__Text and element pointing data__

********************

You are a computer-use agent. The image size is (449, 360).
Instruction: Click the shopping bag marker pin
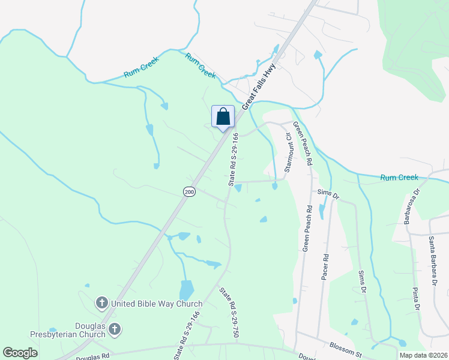[223, 117]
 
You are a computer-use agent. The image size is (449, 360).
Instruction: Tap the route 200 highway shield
[189, 191]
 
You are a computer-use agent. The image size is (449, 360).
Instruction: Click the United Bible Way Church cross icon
[101, 304]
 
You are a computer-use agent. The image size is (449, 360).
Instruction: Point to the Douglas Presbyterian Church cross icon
[114, 329]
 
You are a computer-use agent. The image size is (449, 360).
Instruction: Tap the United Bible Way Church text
[157, 304]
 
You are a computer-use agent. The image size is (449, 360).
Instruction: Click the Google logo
[20, 353]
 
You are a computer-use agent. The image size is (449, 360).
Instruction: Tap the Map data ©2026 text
[423, 355]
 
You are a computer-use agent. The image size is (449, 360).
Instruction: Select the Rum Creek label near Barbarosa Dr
[399, 177]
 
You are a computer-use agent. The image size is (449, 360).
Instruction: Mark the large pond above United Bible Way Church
[187, 290]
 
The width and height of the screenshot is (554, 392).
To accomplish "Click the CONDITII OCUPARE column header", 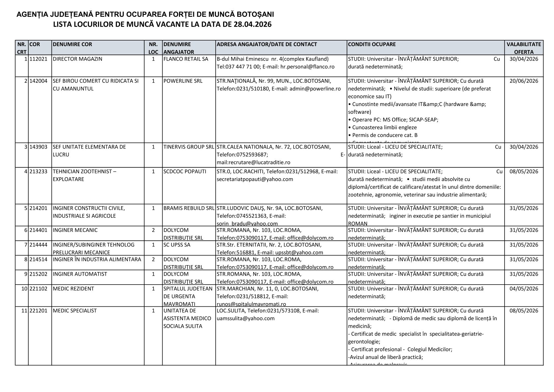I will point(372,44).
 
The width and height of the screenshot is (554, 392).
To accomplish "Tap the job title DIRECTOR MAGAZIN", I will point(77,59).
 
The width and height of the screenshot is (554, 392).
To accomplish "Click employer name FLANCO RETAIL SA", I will point(186,59).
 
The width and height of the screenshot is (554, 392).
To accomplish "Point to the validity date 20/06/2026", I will point(524,81).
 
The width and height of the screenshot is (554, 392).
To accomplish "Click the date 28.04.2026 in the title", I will point(253,25).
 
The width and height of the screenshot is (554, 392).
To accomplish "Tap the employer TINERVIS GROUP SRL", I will point(189,147).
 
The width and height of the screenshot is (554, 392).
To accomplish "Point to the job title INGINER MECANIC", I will point(75,230).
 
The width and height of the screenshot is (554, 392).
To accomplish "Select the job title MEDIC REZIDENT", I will point(73,289).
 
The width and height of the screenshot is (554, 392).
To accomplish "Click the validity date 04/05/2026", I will point(524,289).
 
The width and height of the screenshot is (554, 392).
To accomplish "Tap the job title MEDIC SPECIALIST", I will point(74,311).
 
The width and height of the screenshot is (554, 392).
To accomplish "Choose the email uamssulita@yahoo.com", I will point(246,319).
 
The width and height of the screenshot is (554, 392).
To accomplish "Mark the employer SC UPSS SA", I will point(177,245).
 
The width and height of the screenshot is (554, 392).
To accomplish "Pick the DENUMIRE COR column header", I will point(72,44).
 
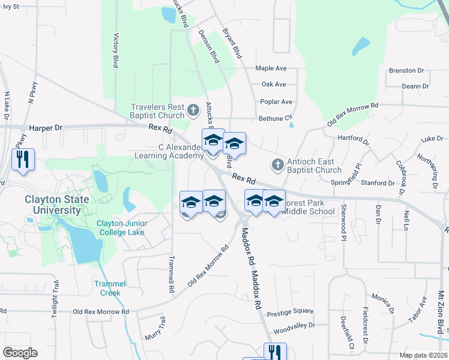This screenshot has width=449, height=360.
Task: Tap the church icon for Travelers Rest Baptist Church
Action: click(193, 110)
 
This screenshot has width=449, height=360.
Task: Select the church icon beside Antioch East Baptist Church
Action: click(277, 164)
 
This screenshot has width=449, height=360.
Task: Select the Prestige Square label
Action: click(290, 311)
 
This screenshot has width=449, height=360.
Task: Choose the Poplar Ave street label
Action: click(276, 101)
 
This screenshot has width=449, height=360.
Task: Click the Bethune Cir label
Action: click(275, 118)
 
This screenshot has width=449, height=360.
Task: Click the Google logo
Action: click(20, 352)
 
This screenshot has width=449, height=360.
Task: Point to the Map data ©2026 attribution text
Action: click(423, 355)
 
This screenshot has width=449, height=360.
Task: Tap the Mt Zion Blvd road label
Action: click(441, 312)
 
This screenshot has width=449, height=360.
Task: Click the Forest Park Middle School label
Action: click(308, 206)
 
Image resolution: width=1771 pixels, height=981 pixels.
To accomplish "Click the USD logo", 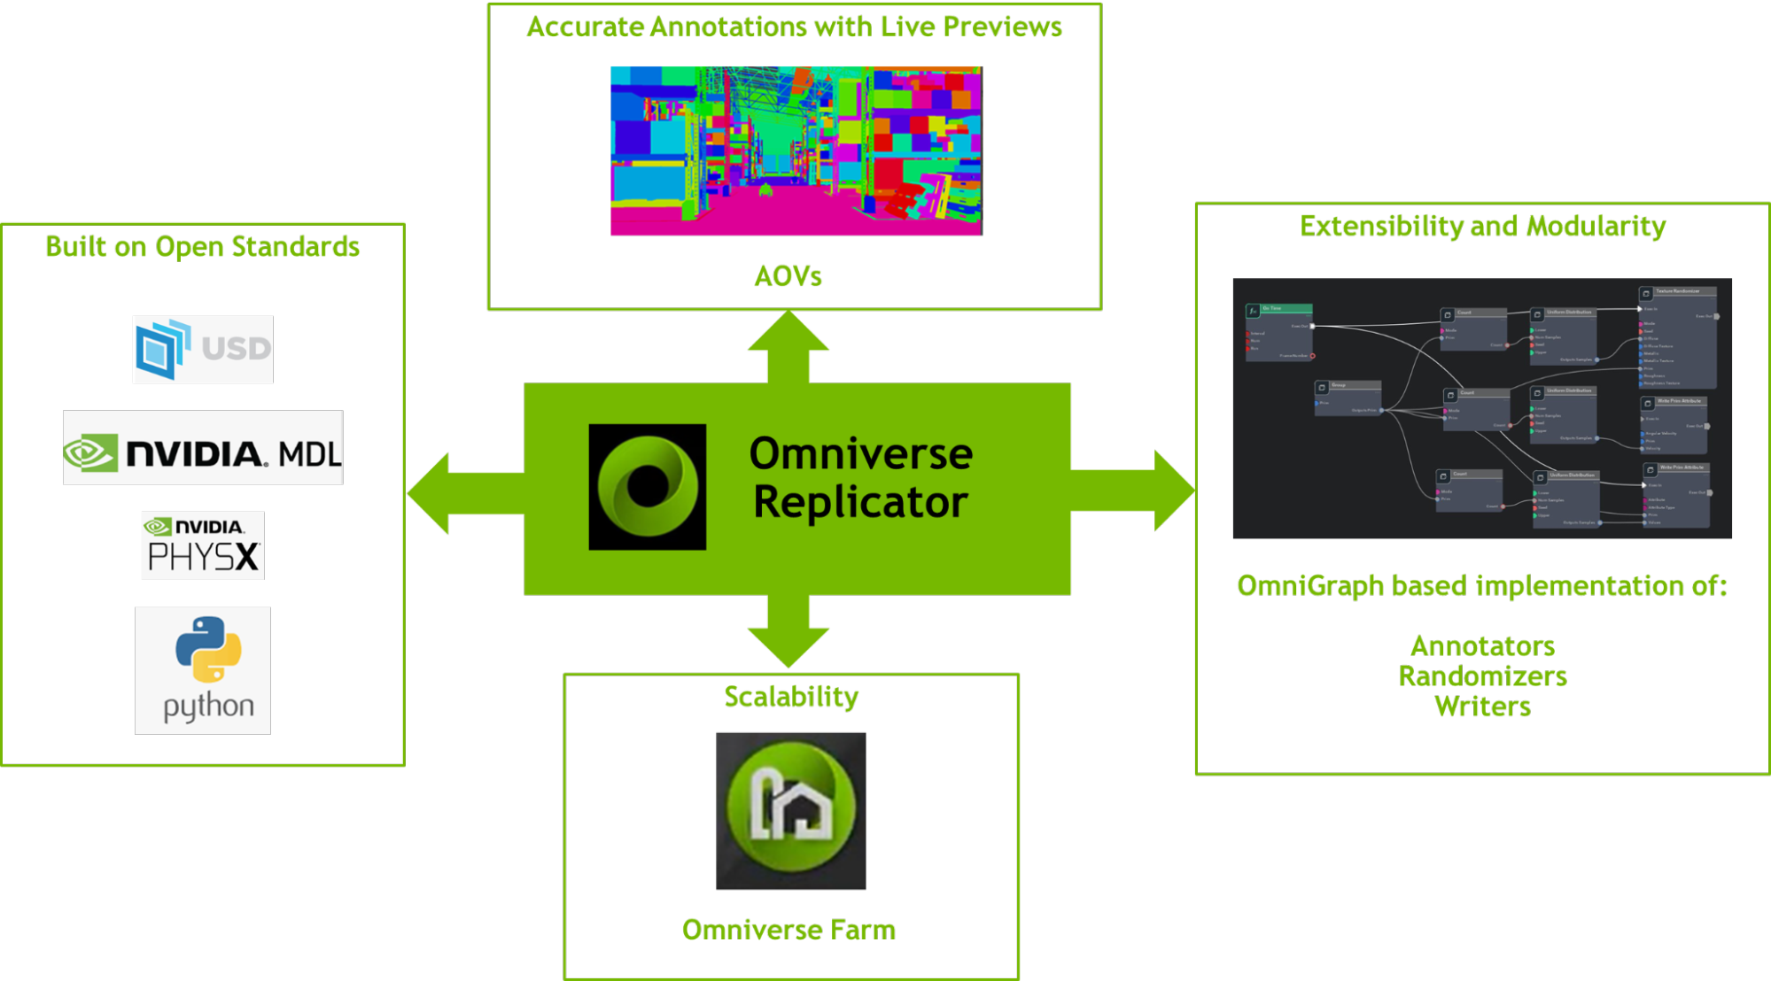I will [x=202, y=349].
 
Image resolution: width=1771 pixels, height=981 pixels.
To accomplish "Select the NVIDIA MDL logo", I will [x=202, y=448].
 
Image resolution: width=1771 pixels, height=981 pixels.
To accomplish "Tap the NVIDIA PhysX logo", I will [x=202, y=545].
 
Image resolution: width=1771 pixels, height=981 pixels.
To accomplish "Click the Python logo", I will [x=202, y=670].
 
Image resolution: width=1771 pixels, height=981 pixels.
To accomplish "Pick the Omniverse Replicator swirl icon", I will [x=647, y=487].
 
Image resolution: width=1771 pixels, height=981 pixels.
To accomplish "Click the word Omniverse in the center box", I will [x=860, y=454].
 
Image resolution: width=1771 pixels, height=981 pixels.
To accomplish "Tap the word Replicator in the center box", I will [x=860, y=502].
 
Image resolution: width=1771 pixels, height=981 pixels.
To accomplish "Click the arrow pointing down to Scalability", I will [x=788, y=636].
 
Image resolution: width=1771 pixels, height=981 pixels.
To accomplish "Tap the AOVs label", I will [x=788, y=276].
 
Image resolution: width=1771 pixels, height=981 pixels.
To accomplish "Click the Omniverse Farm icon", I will [x=790, y=809].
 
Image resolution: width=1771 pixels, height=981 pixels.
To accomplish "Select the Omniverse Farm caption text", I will [x=788, y=930].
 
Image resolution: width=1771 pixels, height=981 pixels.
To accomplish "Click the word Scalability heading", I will [x=791, y=697].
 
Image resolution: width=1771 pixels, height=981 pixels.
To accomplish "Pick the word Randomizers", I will [x=1482, y=676].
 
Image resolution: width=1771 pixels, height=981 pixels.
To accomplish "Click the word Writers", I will [x=1482, y=707].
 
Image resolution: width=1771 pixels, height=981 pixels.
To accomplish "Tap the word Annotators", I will [x=1482, y=646].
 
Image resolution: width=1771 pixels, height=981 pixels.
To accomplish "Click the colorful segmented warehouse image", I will [x=796, y=151].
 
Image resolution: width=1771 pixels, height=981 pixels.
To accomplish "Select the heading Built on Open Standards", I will [x=202, y=246].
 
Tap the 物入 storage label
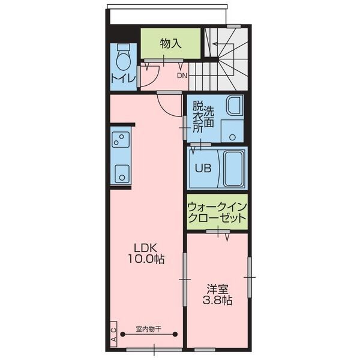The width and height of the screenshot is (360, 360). pyautogui.click(x=170, y=43)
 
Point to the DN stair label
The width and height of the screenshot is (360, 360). pyautogui.click(x=182, y=76)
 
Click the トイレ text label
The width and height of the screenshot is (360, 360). pyautogui.click(x=123, y=78)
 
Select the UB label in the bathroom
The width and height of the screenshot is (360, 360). pyautogui.click(x=203, y=168)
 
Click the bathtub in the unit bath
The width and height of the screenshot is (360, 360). pyautogui.click(x=233, y=169)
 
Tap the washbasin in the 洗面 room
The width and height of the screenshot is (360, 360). pyautogui.click(x=235, y=105)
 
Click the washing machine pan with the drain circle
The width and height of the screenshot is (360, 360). pyautogui.click(x=232, y=131)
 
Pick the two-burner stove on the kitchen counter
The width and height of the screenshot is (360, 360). pyautogui.click(x=121, y=139)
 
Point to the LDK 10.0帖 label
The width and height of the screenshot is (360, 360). pyautogui.click(x=146, y=253)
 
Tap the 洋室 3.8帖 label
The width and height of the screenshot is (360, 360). pyautogui.click(x=217, y=295)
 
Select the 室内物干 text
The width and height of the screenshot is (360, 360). pyautogui.click(x=149, y=329)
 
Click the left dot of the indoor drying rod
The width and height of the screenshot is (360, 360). pyautogui.click(x=123, y=334)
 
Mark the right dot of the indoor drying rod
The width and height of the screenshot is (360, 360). pyautogui.click(x=175, y=334)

********************

__Exercise__
Rewrite the data from the line holding "Select the 室内物干 text" through the end, inclusive, putting "laundry pole" in place of "indoor drying rod" and leaving everything else as it is.

__Full solution__
Select the 室内物干 text
The width and height of the screenshot is (360, 360). pyautogui.click(x=149, y=329)
 
Click the left dot of the laundry pole
The width and height of the screenshot is (360, 360). pyautogui.click(x=123, y=334)
 
Mark the right dot of the laundry pole
The width and height of the screenshot is (360, 360). pyautogui.click(x=175, y=334)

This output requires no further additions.